=== TEXT SHOWN ===
Thursday, April 28, 2011

The Inheritance of Loss by Kiran Desai


1986. Kalimpong, West Bengal. In the foothills of the Himalayas, rich and poor, Nepali and Bengali, live side by side.

History is happening.

Kiran Desai's The Inheritance of Loss is a book about politics.

It's not the he-said-she-said sort of small-scale politics where you're flailing at the other side, and things are deliberately misunderstood so as to create an emotion-driven argument that implies the world must be in much better shape than anyone thought, if we have the luxury of taking all our outrage and reducing it to the language and logic of a sports rivalry.

No, this is a book about BIG POLITICS. The aftermath of colonialism, to be exact. The novel is populated with upper-class Indians enjoying a rustic life in Kalimpong. There are sisters Lola and Noni, who are still eating English food and reading English books. There is an elderly judge, who back in pre-Independence days, went off to England for schooling and witnessed racial discrimination, but upon his return to India he tried to be as English as he possibly could and despised his wife for being traditionally Indian. There is his orphaned granddaughter who recently arrived at his estate from the convent where she was educated; she's only dimly aware that others would see her as living a life of privilege.

These characters start out blissfully unaware that historic happenings are about to flare up and surround them.

Kalimpong is not a fictional town like Kaikurussi or Malgudi. It's a real place, the novel's main narrative is set in the mid-1980s, and the real-life movement by ethnic Nepalis to create their own state is just getting underway.

Meanwhile, the judge employs a cook and the cook has a son, Biju, who found his way to New York where he is working his way illegally through a series of menial jobs. I'm tempted to say the portrayal of Americans and other Westerners in Desai's book is not too flattering. But that would be unfair. The truth is that nobody gets a flattering portrayal. Everybody comes across as at least faintly ridiculous. There's an admirable even-handedness here.

And the ending, while not really a happy one, isn't the soul-crushing Rohinton Mistry ending I was expecting, either.

Wednesday, April 27, 2011

The 2011 Lyttle Lytton

In the Lyttle Lytton Contest, entrants are challenged to come up with deliberately bad beginnings to novels. The 2011 winners are out!

=== COLLECTED DATA ===

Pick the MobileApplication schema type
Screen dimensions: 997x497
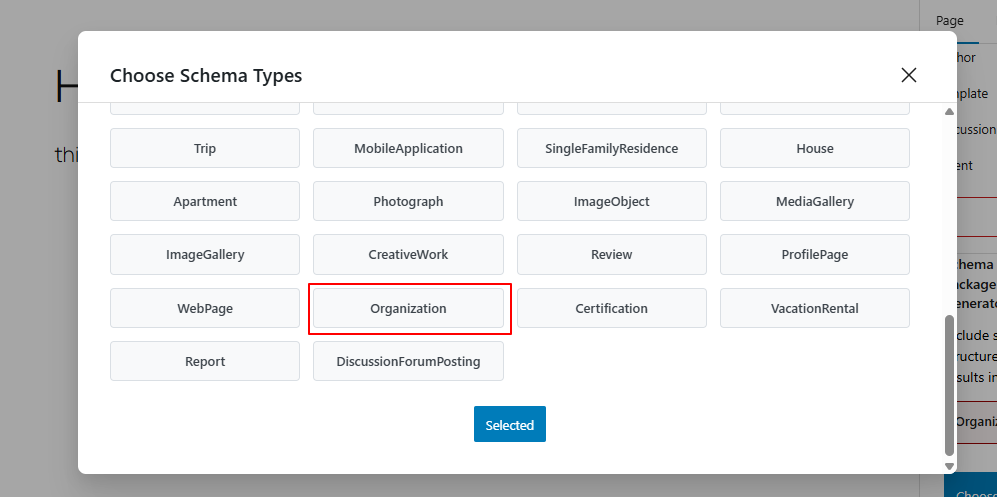(408, 148)
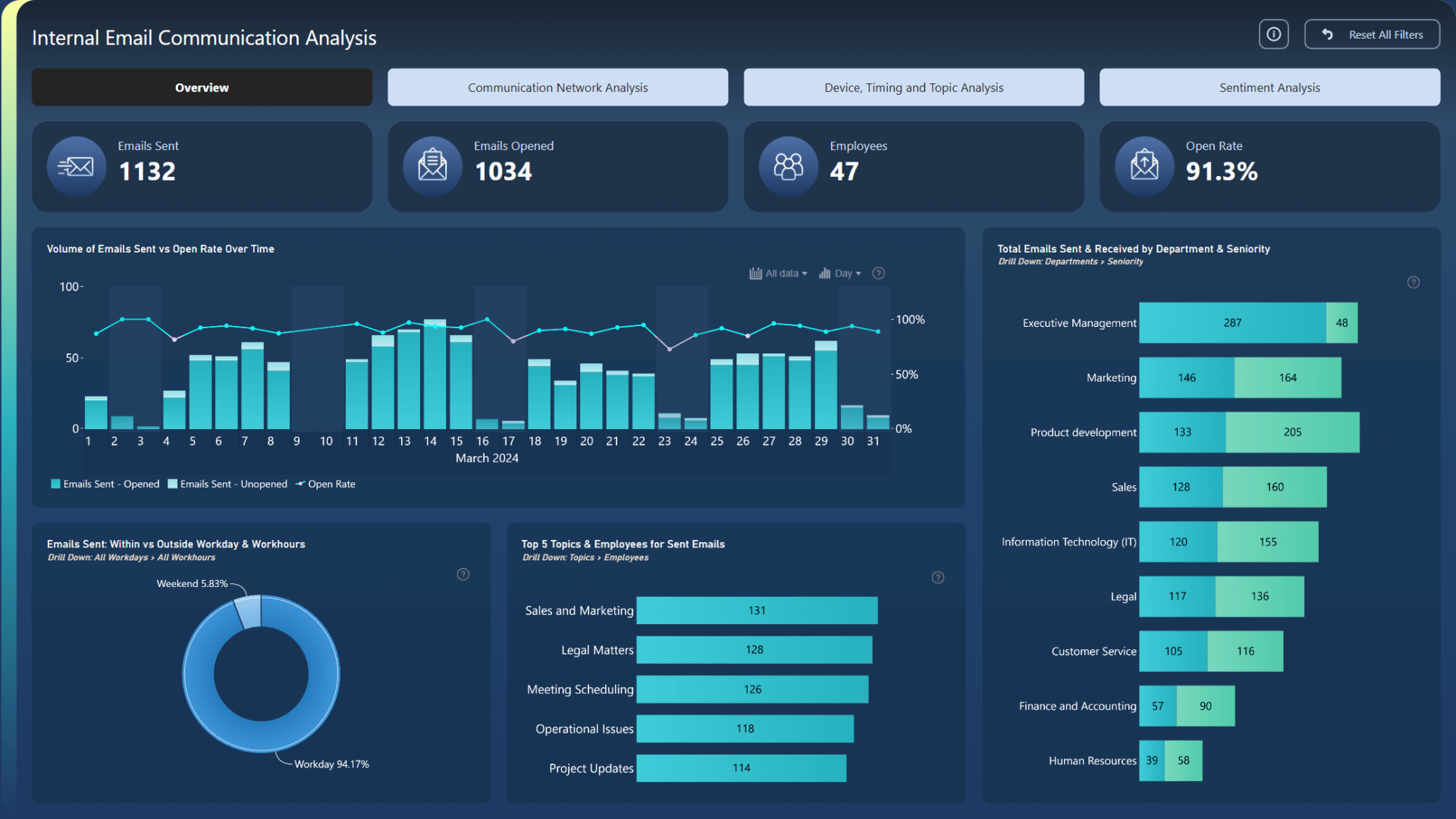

=== GIVEN PROBLEM 1 ===
Answer these questions using the blog text:
(a) In what city is the cook's son Biju working?
(b) What are the names of the two sisters?
(c) What are entrants in the Lyttle Lytton Contest asked to come up with?
=== GIVEN PROBLEM 2 ===
Retype the part of the blog text that begins at the words "Kalimpong is not" and ends after "admirable even-handedness here.".
The listing comes from a different source than the blog text.

=== FINAL ANSWER 1 ===
(a) New York
(b) Lola and Noni
(c) Deliberately bad beginnings to novels

=== FINAL ANSWER 2 ===
Kalimpong is not a fictional town like Kaikurussi or Malgudi. It's a real place, the novel's main narrative is set in the mid-1980s, and the real-life movement by ethnic Nepalis to create their own state is just getting underway.

Meanwhile, the judge employs a cook and the cook has a son, Biju, who found his way to New York where he is working his way illegally through a series of menial jobs. I'm tempted to say the portrayal of Americans and other Westerners in Desai's book is not too flattering. But that would be unfair. The truth is that nobody gets a flattering portrayal. Everybody comes across as at least faintly ridiculous. There's an admirable even-handedness here.